(Illustration by Tomasz Chistowski comes from the Paizo Blog and is © Paizo Publishing.)
If there’s one thing that’s true of deep-dwelling sea creatures, it's that they take the familiar and turn it up to 11. Starfish go from five arms to north of a dozen. Eels become gulper eels. Sharks become frilled, goblin, and ghost sharks. And that’s not even counting snaggletoothed horrors like anglerfish and dragonfish.
So deep merfolk are merfolk…but even more so. Even more xenophobic. Even more difficult to find. Even more beautiful and exotic. Even more deadly, if you cross them (and given how many undersea terrors a party of bumbling adventurers could bring down upon a merfolk tribe, simply entering their territory could be considered crossing them).

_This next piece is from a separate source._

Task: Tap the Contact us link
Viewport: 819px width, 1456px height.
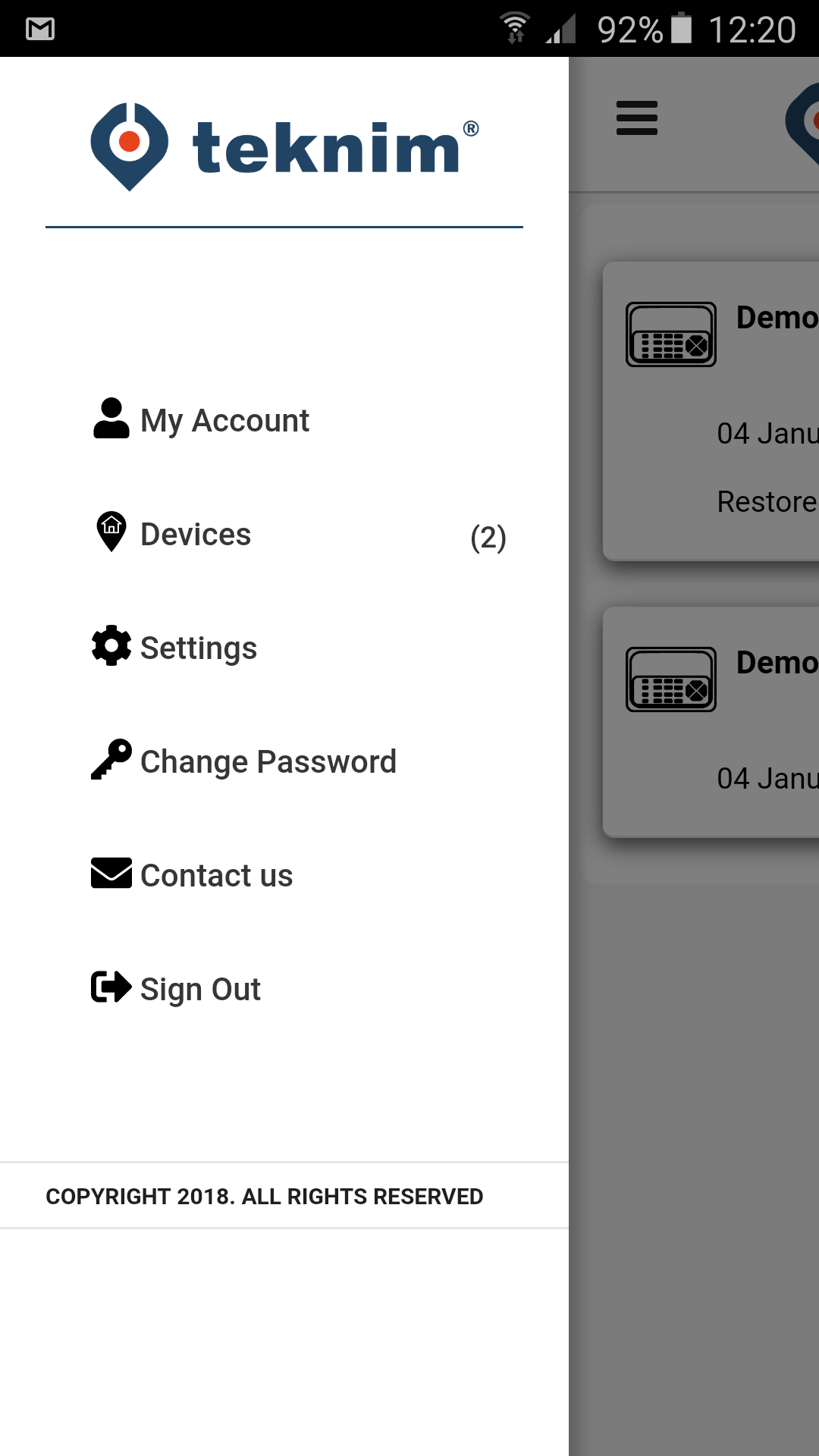Action: click(x=217, y=876)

Also, deep-sea creatures tend, to our surface-dwelling eyes, to be exaggerated to a fault. So too might deep merfolk—particularly as different tribes dwelling in isolation along different crevasses and continental shelves might have wildly different cultures. You can play them as consummate illusionists, fearless hunters, resigned Dagon cultists, bioluminescent-painted ravers, petroglyph-carving mystics, and more—and all in a single campaign, if your adventurers travel widely enough. The oceans are vast, leaving room for a panoply of deep merfolk tribes and individuals as diverse as anything humans have to offer…perhaps even more so.
An illusionist is working on a prestige effect—a specialized arcane discovery similar to a bardic masterpiece. To complete it, he needs to study with a particular master of illusion he’s found named in a single water-stained scroll. It turns out the illusionist is one of the deep merfolk. Getting to the master will be its own adventurer, as a kraken has stationed minions up and down the canyon where the deep merfolk mage resides.

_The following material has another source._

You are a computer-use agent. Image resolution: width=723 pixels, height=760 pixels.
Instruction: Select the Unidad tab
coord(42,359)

Adventurers have been treated well by a deep merfolk tribe on previous visits. This time, though, their reception is strained. The merfolk are Dagon-worshippers, and his priests have demanded a price—the head of the party’s paladin or a night of coupling with Dagon’s servants in the spawning grounds—that the merfolk feel obligated to pay.

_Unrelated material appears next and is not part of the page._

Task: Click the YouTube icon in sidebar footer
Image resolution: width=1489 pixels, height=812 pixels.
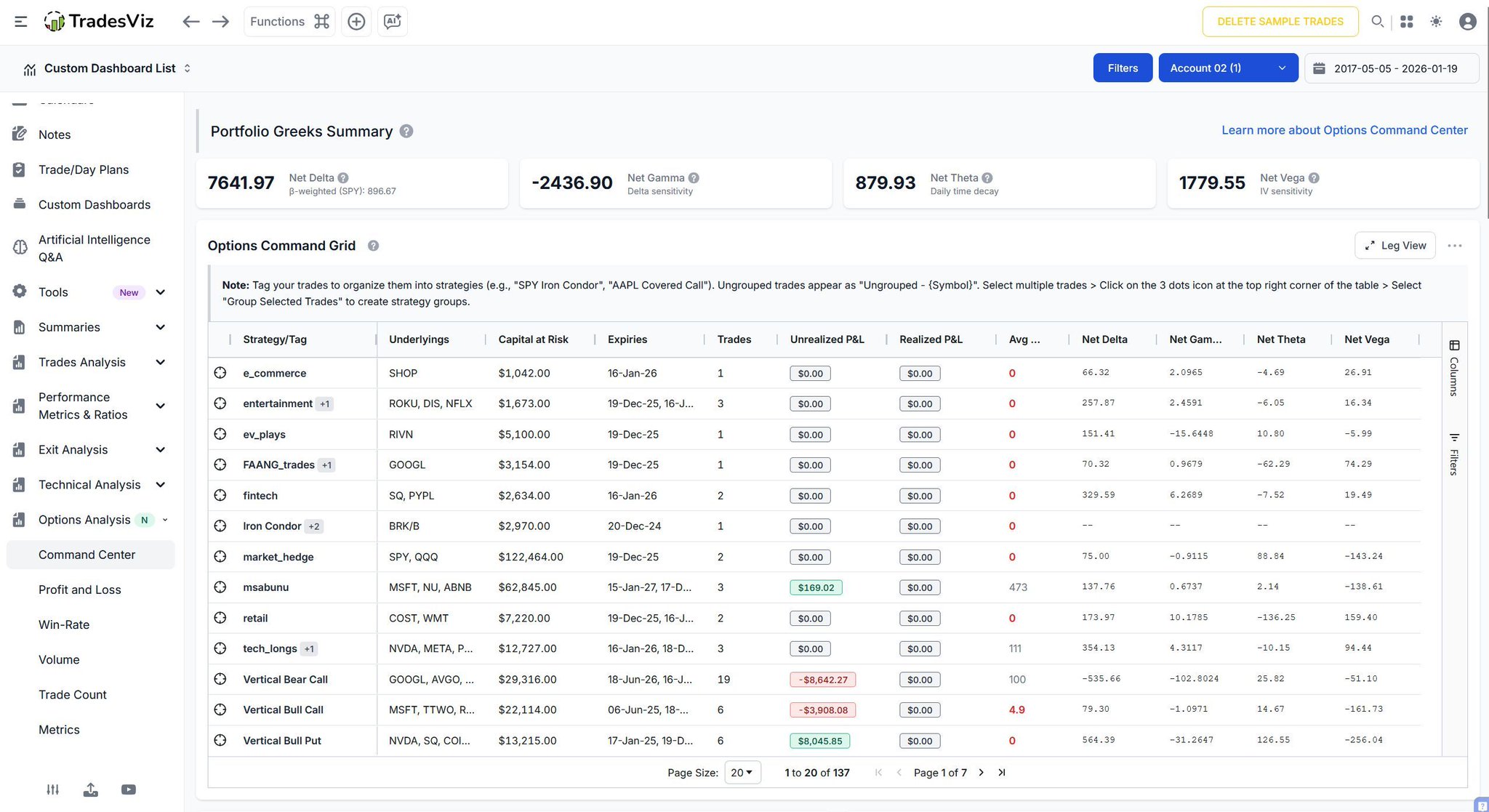Action: pyautogui.click(x=129, y=789)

Adventurers are planning to heist a magical font from the Malachite Magister. Breaking open the vault means navigating a series of traps, including some on hostile demiplanes. A source informs them that to traverse the third door they need to be able to survive a watery chamber with the crushing pressure of the bottom of the ocean. A deep merfolk rogue would be the perfect accomplice for the job, assuming one could be hired.